Given the listing below, reproduce all of it exactly.
>>>
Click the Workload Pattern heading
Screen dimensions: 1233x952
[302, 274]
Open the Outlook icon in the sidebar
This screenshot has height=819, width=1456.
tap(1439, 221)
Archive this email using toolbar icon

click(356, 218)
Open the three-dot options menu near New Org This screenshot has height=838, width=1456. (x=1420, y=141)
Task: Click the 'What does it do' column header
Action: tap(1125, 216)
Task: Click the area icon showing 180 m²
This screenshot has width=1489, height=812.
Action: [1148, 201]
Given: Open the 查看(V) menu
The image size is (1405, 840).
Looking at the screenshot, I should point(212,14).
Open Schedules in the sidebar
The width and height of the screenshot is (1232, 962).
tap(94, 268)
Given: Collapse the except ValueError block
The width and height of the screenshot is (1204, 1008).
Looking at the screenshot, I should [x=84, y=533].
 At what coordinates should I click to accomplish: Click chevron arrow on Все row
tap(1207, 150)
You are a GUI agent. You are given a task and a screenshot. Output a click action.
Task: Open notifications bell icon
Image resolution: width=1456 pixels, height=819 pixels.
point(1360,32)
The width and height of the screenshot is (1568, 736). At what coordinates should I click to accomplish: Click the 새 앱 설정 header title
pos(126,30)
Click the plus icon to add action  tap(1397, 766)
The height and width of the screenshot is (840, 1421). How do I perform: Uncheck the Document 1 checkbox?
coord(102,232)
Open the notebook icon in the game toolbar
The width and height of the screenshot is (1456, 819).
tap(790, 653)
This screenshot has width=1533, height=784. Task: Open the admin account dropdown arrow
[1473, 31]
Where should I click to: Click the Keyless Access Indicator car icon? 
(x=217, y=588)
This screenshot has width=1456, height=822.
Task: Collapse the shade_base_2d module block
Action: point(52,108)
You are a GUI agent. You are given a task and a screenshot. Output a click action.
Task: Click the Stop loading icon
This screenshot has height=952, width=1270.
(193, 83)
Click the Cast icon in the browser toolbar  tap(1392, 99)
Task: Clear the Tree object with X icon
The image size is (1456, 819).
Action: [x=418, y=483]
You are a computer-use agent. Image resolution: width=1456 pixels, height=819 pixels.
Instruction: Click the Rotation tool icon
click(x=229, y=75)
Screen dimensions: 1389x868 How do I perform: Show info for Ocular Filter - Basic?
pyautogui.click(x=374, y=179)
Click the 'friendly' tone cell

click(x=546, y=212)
<<<
Solution to this task:
Click the Workload Pattern heading
Screen dimensions: 1233x952
[302, 274]
Open the Outlook icon in the sidebar
This screenshot has height=819, width=1456.
tap(1439, 221)
Archive this email using toolbar icon

click(356, 218)
Open the three-dot options menu near New Org This screenshot has height=838, width=1456. (x=1420, y=141)
Task: Click the 'What does it do' column header
Action: tap(1125, 216)
Task: Click the area icon showing 180 m²
This screenshot has width=1489, height=812.
Action: [1148, 201]
Given: Open the 查看(V) menu
The image size is (1405, 840).
Looking at the screenshot, I should point(212,14).
Open Schedules in the sidebar
The width and height of the screenshot is (1232, 962).
tap(94, 268)
Given: Collapse the except ValueError block
The width and height of the screenshot is (1204, 1008).
Looking at the screenshot, I should [x=84, y=533].
 At what coordinates should I click to accomplish: Click chevron arrow on Все row
tap(1207, 150)
You are a GUI agent. You are given a task and a screenshot. Output a click action.
Task: Open notifications bell icon
Image resolution: width=1456 pixels, height=819 pixels.
point(1360,32)
The width and height of the screenshot is (1568, 736). At what coordinates should I click to accomplish: Click the 새 앱 설정 header title
pos(126,30)
Click the plus icon to add action  tap(1397, 766)
The height and width of the screenshot is (840, 1421). How do I perform: Uncheck the Document 1 checkbox?
coord(102,232)
Open the notebook icon in the game toolbar
The width and height of the screenshot is (1456, 819).
tap(790, 653)
This screenshot has width=1533, height=784. Task: Open the admin account dropdown arrow
[1473, 31]
Where should I click to: Click the Keyless Access Indicator car icon? 
(x=217, y=588)
This screenshot has width=1456, height=822.
Task: Collapse the shade_base_2d module block
Action: point(52,108)
You are a GUI agent. You are given a task and a screenshot. Output a click action.
Task: Click the Stop loading icon
This screenshot has height=952, width=1270.
(193, 83)
Click the Cast icon in the browser toolbar  tap(1392, 99)
Task: Clear the Tree object with X icon
The image size is (1456, 819).
Action: [x=418, y=483]
You are a computer-use agent. Image resolution: width=1456 pixels, height=819 pixels.
Instruction: Click the Rotation tool icon
click(x=229, y=75)
Screen dimensions: 1389x868 How do I perform: Show info for Ocular Filter - Basic?
pyautogui.click(x=374, y=179)
Click the 'friendly' tone cell

click(x=546, y=212)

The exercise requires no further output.